A Inspeção-Geral de Finanças detetou a existência de 22 empresas municipais que beneficiaram indevidamente de uma isenção de IVA que apenas pode ser atribuída ao serviço público de remoção de lixos. Estas situações levaram a que ficassem por cobrar 2,8 milhões de euros daquele imposto e foram apuradas no âmbito das ações de controlo ao combate à fraude e evasão fiscais realizadas pela Inspeção-Geral de Finanças (IGF) ao longo de 2015.

Além do IVA, a IGF também verificou que tinha sido atribuída de forma errada a isenção do imposto municipal sobre os imóveis a 632 prédios afetos a empresas locais. No seu conjunto, estes imóveis apresentavam um valor patrimonial tributário da ordem dos 132 milhões de euros. Perante este valor e as taxas de IMI aplicáveis, este organismo de fiscalização estima que o IMI em falta tenha rondado os cerca de quatro milhões de euros por ano.
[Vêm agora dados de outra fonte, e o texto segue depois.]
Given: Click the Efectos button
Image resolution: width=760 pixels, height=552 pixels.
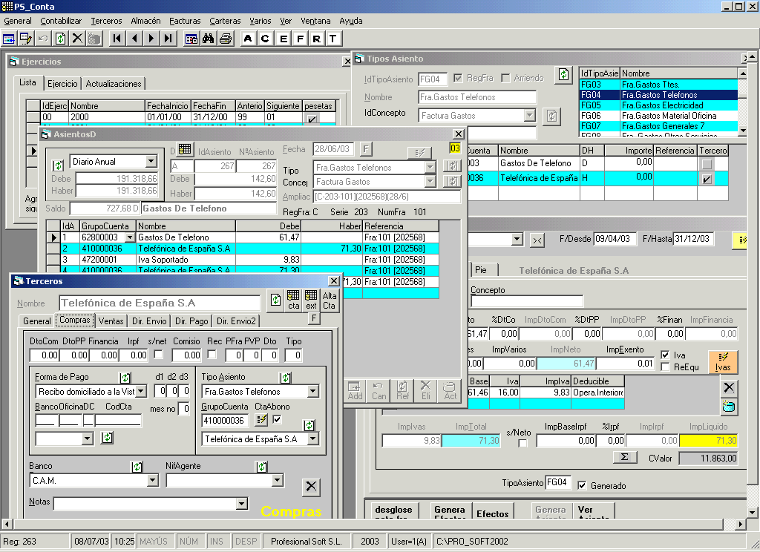Looking at the screenshot, I should tap(493, 513).
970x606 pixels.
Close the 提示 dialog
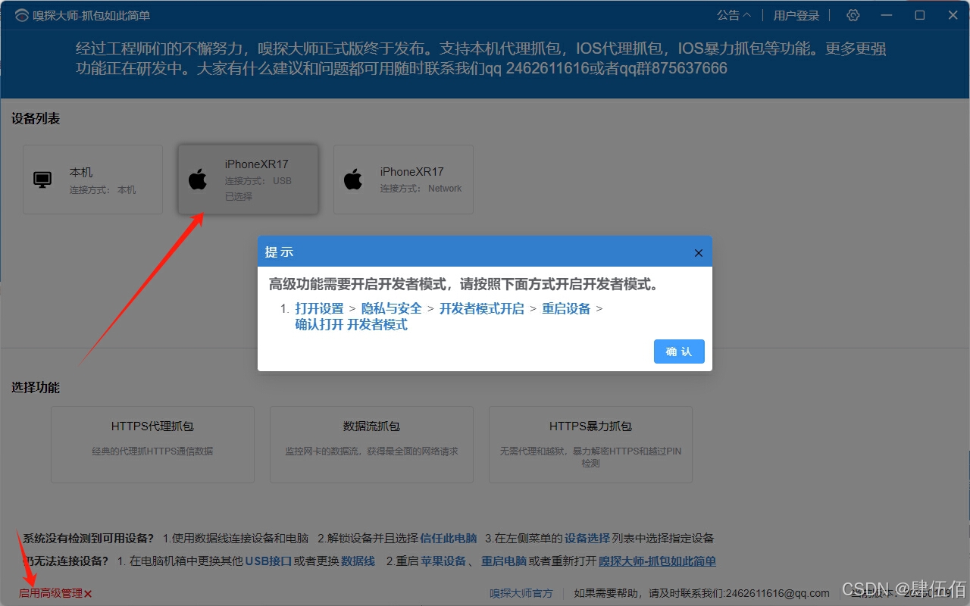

Os erros de índole fiscal não se ficaram por aqui. Ações de controlo das mais-valias não sujeitas a IRS (e que se restringem a situações anteriores a 1 de janeiro de 1898) permitiram constatar que a Autoridade Tributária e Aduaneira baixa a guarda neste capítulo. "Constataram-se deficiências significativas e um número reduzido de controlos inspetivos efetuadas pela Inspeção Tributária", refere o relatório da IGF, acrescentando que, na sequência da sua auditoria, "foram apurados indícios de irregularidades no valor de cerca de 3,2 milhões de euros".

Outra das vertentes de fiscalização abrangeu o endividamento municipal e os Programas de Apoio à Economia Local (ou PAEL, uma espécie de programas de ajustamento financeiro à escala municipal). Entre os problemas detetados inclui-se a prática sistemática de empolamento das receitas orçamentais, o que, alerta a IGF, "permite, de forma artificial, a realização e/ou a existência de despesa num nível muito superior à capacidade das autarquias para efetuar o seu pagamento atempado". A adesão ao PAEL obriga os municípios a aplicarem as taxas pelo valor máximo, mas foram encontrados casos de incumprimento no IMI.